Can a Director Be Personally Liable for a Company’s Debts? 

 

This is a common concern for small business owners and directors. The short answer is: usually no – but in some situations, yes. 

We will provide a short overview of this area of law.

 

The General Rule: No Personal Liability 

 

Under Australian law, a company is treated as a separate legal entity; i.e., its own legal “person.” This principle comes from the case of Salomon v A Salomon & Co Ltd [1896] UKHL 1. This means the company can own property, sign contracts, and be responsible for its own debts. It also means that the people who own or manage the company – its shareholders and directors – are not personally responsible for paying off the company’s debts. 

This idea is called limited liability. It’s one of the main reasons people set up companies in the first place. If the company fails, investors and directors generally don’t lose more than what they’ve put into the company. 

 

But There Are Important Exceptions

 

There are a few key situations where directors can personally be on the hook for company debts: 

 

Insolvent Trading

 

Directors have a legal duty to stop the company from taking on more debt if it can’t pay what it already owes. If a director allows the company to trade while it’s insolvent (or likely to become insolvent because of a new debt), they can be personally responsible for that debt. 
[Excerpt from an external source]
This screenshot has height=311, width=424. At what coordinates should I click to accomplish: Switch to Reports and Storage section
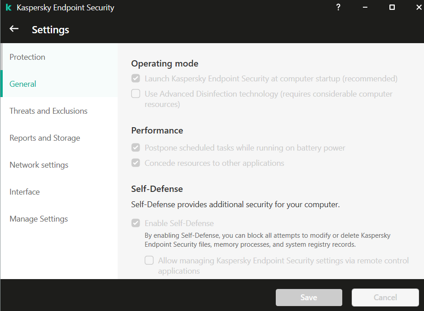(x=45, y=138)
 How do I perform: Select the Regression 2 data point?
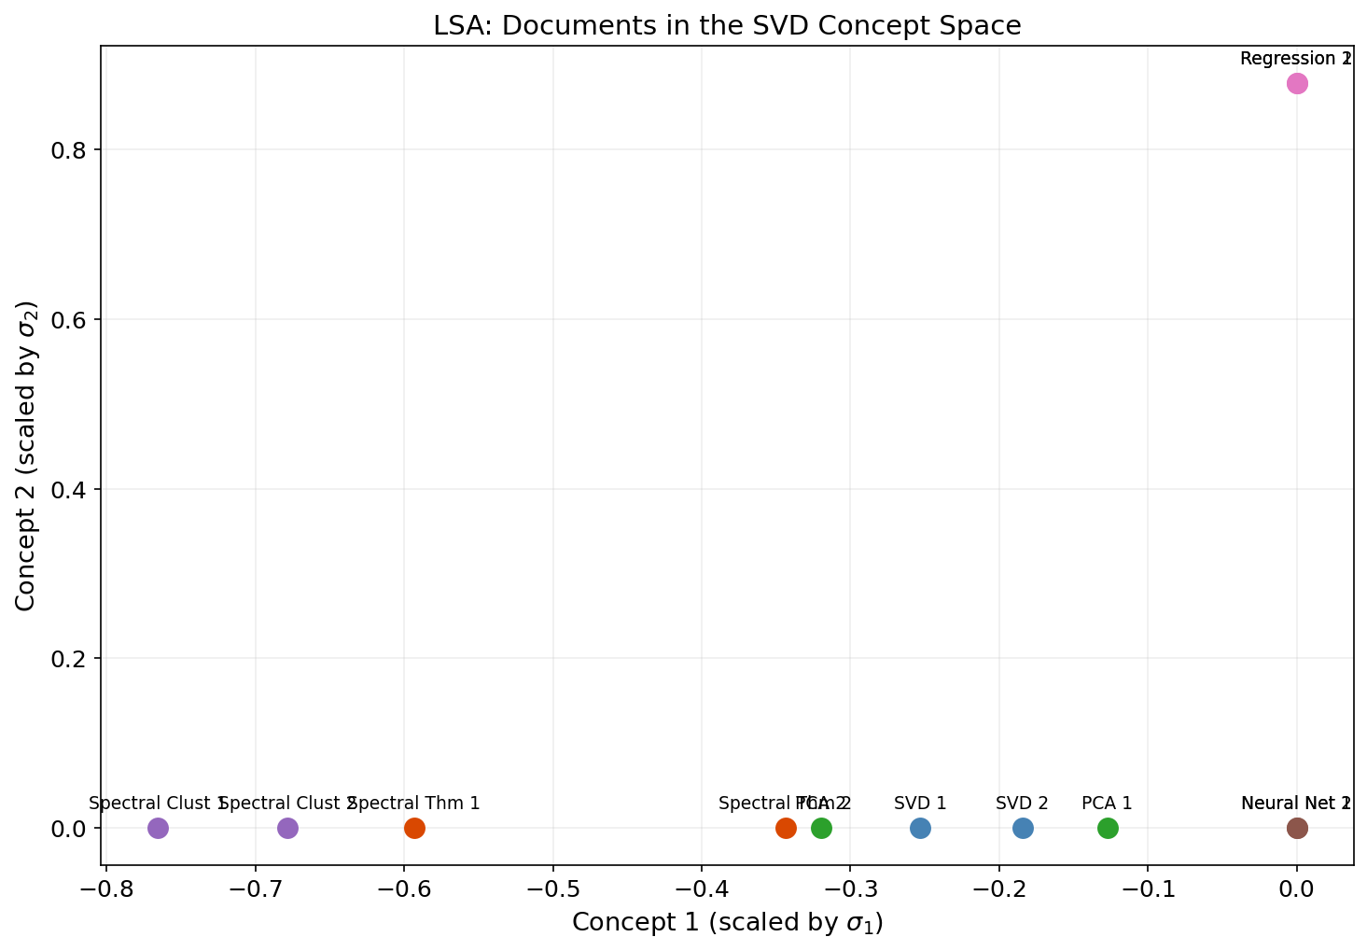click(x=1297, y=83)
In other words, if you know (or should know) the company is broke, and you keep spending money or signing contracts, you could be taken to court for it. 

 

Personal Guarantees

 

Sometimes directors personally guarantee a loan or lease on behalf of the company. If the company can’t pay, the lender can go after the director’s personal assets—like their house or savings. These guarantees are legally binding, so it’s important to read them carefully before signing. 

 

Acting as Trustee

 

If a company is running a trust (which is common in some family businesses or investment structures), directors might be personally liable for debts the company incurs as trustee—especially if something goes wrong, like: 

  • The company breaches the terms of the trust, 
  • It acts beyond the powers given to it by the trust, 
  • Or the trust says the company can’t be reimbursed for certain expenses. 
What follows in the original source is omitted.